I’m curious about what would happen if you studied cases similar to the examples you present, except that the recruitment of a particular capability (such as arithmetic or knowledge about a named entity) occurs through in-context learning.
For example, you discuss an “obscured arithmetic” task involving publication dates. In that case, the model seems to have learned in training that the correct prediction can be done by doing arithmetic. But we could imagine obscured arithmetic tasks that are novel to the model, in which the mapping between the text and a “latent arithmetic problem” has to be learned in-context[1].
We might then ask ourselves: how does the model’s approach to these problems relate to its approach to problems which it “can immediately tell” are arithmetic problems?
A naively obvious “algorithm” would look like
Try out various mappings between the observed text and (among other things) arithmetic problems
Notice that one particular mapping to arithmetic always yields the right answer on previous example cases
Based on the observation in (2), map the current example to arithmetic, solve the arithmetic problem, and map back to predict the answer
However, due to the feedforward and causal structure of transformer LMs, they can’t re-use the same mechanism twice to “verify that arithmetic works” in 1+2 and then “do arithmetic” in 3.[2]
It’s possible that LLMs actually solve cases like this in some qualitatively different way than the “algorithm” above, in which case it would be interesting to learn what that is[3].
Alternatively, if the model is doing something like this “algorithm,” it must be recruiting multiple “copies” of the same capability, and we could study how many “copies” exist and to what extent they use identical albeit duplicated circuitry. (See fn2 of this comment for more)

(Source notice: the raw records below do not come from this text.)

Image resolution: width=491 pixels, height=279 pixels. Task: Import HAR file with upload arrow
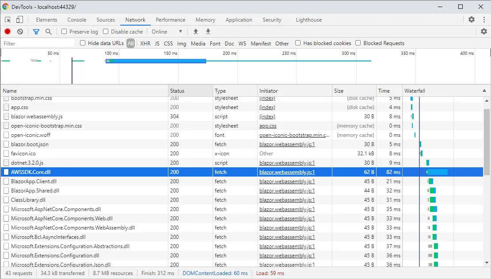196,32
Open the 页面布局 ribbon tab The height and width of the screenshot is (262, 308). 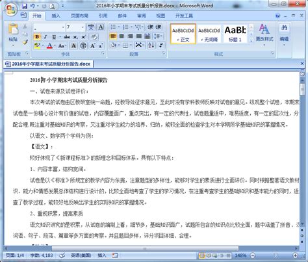[x=79, y=16]
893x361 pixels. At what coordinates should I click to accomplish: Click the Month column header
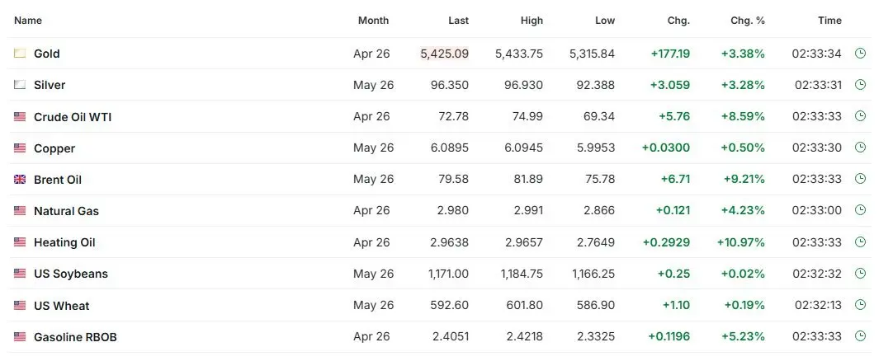[373, 21]
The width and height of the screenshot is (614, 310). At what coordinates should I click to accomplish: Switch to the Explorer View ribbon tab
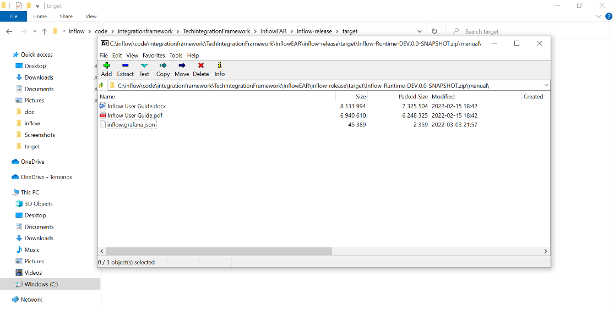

It would be particularly interesting if feature circuit analysis could be used to make quantitative predictions about things like “the model can perform computations of depth D or lower when not obscured in a novel way, but it this depth lowers to some D’ < D when it must identify the required computation through few-shot learning.”
(A related line of investigation would be looking into how the model solves problems that are obscured by transformations like base64, where the model has learned the mapping in training, yet the mapping is sufficiently complicated that its capabilities typically degrade significantly relative to those it displays on “plaintext” problems.)
One could quantify the extent to which this is true by looking at how much the model benefits from examples. In an “ideal” case of this kind, the model would do very poorly when given no examples (equivalently, when predicting the first answer in a few-shot sequence), yet it would do perfectly when given many examples.
For instance, suppose that the current example maps to an addition problem where one operand has 9 in the ones place. So we might imagine that an “add _9” add function feature is involved in successfully computing the answer, here.
But for this feature to be active at all, the model needs to know (by this point in the list of layers) that it should do addition with such an operand in the first place. If it’s figuring that out by trying mappings to arithmetic and noticing that they work, the implementations of arithmetic used to “try and verify” must appear in layers before the one in which the “add _9″ feature under discussion occurs, since the final outputs of the entire “try and verify” process are responsible for activating that feature. And then we could ask: how does this earlier implementation of arithmetic work? And how many times does the model “re-implement” a capability across the layer list?
Perhaps it is something like “try-and-check many different possible approaches at every answer-to-example position, then use induction heads to move info about try-and-check outputs that matched the associated answer position to later positions, and finally use this info to amplify the output of the ‘right’ computation and suppress everything else.”